1. A informação sobre o primeiro caso da doença nos EUA chamou a atenção sobre o que estava ocorrendo na China: viagens canceladas durante o maior feriado do país e extensão na interrupção na produção das fábricas locais. Consequência: a economia chinesa sofreria com o freio e cresceria menos, projetando efeitos sobre as demais economias.
2. Sem sinais de normalização rápida da situação na China, começaram as tentativas de dimensionar as perdas. Shaun Roache, economista-chefe da divisão Asia-Pacífico da agência de avaliação de risco Standard &Poor's, estimou que uma queda de 10% apenasa nos gastos de transporte e entretenimento gastos cortaria 1,2 ponto percentual do do PIB do país.

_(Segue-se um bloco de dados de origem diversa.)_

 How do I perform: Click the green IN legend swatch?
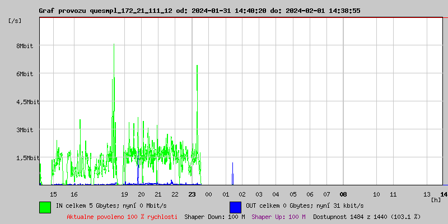click(x=45, y=207)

Consequência: se uma das locomotivas terá um impacto tão forte, provocará efeito-dominó nas demais.
3. O temor de contágio começou a contaminar os negócios da economia real. Empresas que têm clientes e fornecedores na China passaram a rever planos, cancelar viagens e adiar negócios. Os chineses são os maiores parceiros comerciais do Brasil e de boa parte das demais economias. Se teve impacto no Rio Grande do Sul, como a coluna mostrou, o mesmo ocorreu em várias latitudes.
Consequência: as perdas cruzaram as fronteiras da China antes mesmo que o vírus o fizesse de maneira significativa.

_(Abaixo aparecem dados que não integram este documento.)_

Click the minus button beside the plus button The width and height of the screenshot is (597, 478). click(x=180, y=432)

4. Como a China se tornou fabricante quase monopolista de insumos para a indústria eletroeletrônica, a freada no país afetou fabricantes que dependem desse fornecimento. Da poderosa Apple a indústrias gaúchas, a falta de atividade nas fábricas chinesas passou a comprometer linhas de produção e prazos de entrega. A Samsung foi obrigada a paralisar uma de suas unidades para prevenir novos casos. Consequência: o temor de perdas se transferiu para a economia real, nas linhas de produção, especialmente relacionado a uma possível quebra na cadeia mundial de suprimentos.
5. O surgimento de um foco na Europa, especificamente no norte da Itália, na última segunda-feira (24), fez as principais bolsas de valores reagirem com comportamento só visto em crises financeiras globais, com quedas superiores a 4% na Europa e a 3% nos Estados Unidos. O contágio chegou aos preços de matérias-primas básicas que têm consumo associado ao ritmo de crescimento, como petróleo e minério de ferro. Consequência: a avaliação dos desdobramentos do surto de coronavírus subiu a outro patamar, tanto do ponto de vista sanitário quanto econômico.

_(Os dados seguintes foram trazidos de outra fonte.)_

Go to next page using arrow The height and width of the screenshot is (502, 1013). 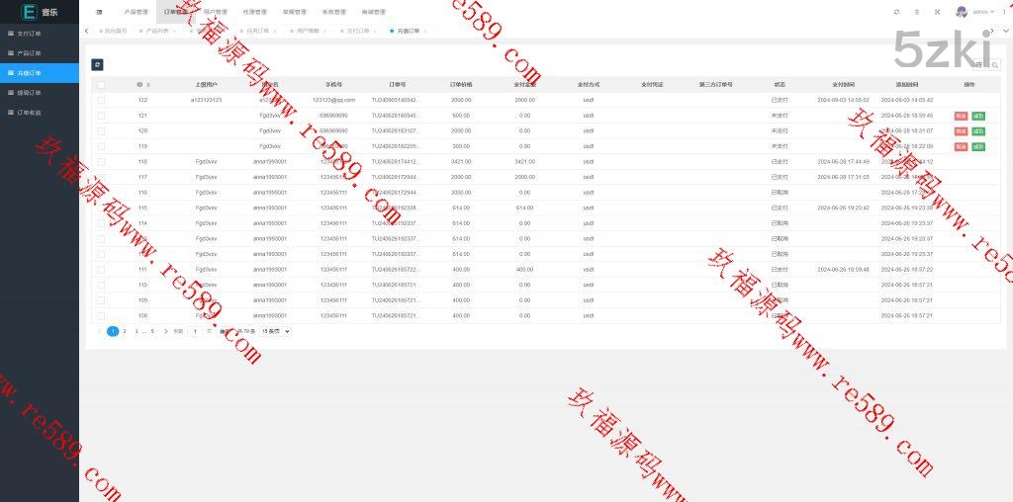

6. A confirmação de um caso de doença provocada por coronavírus no Brasil ocorre no mesmo dia em que o mercado financeiro retoma atividades no país depois do Carnaval. Nesta manhã de Quarta-feira de Cinzas (26), a bolsa já caiu cerca de 6% na primeira hora de negociação, chegando a 107.777 pontos. O dólar sobe com mais moderação – menos de 1% na primeira hora – depois que o Banco Central anunciou leilão extraordinário de contratos que protegem contra a variação cambial. O clima interno agravado pelo mal-estar instalado em Brasília com o aparente apoio do presidente Jair Bolsonaro a uma manifestação contra o Congresso.
Consequência: se o Brasil já enfrentava dificuldades em acelerar o ritmo de crescimento, a combinação entre o surto de coronavírus e o novo episódio de estremecimento institucional vai impor desafios ainda maiores.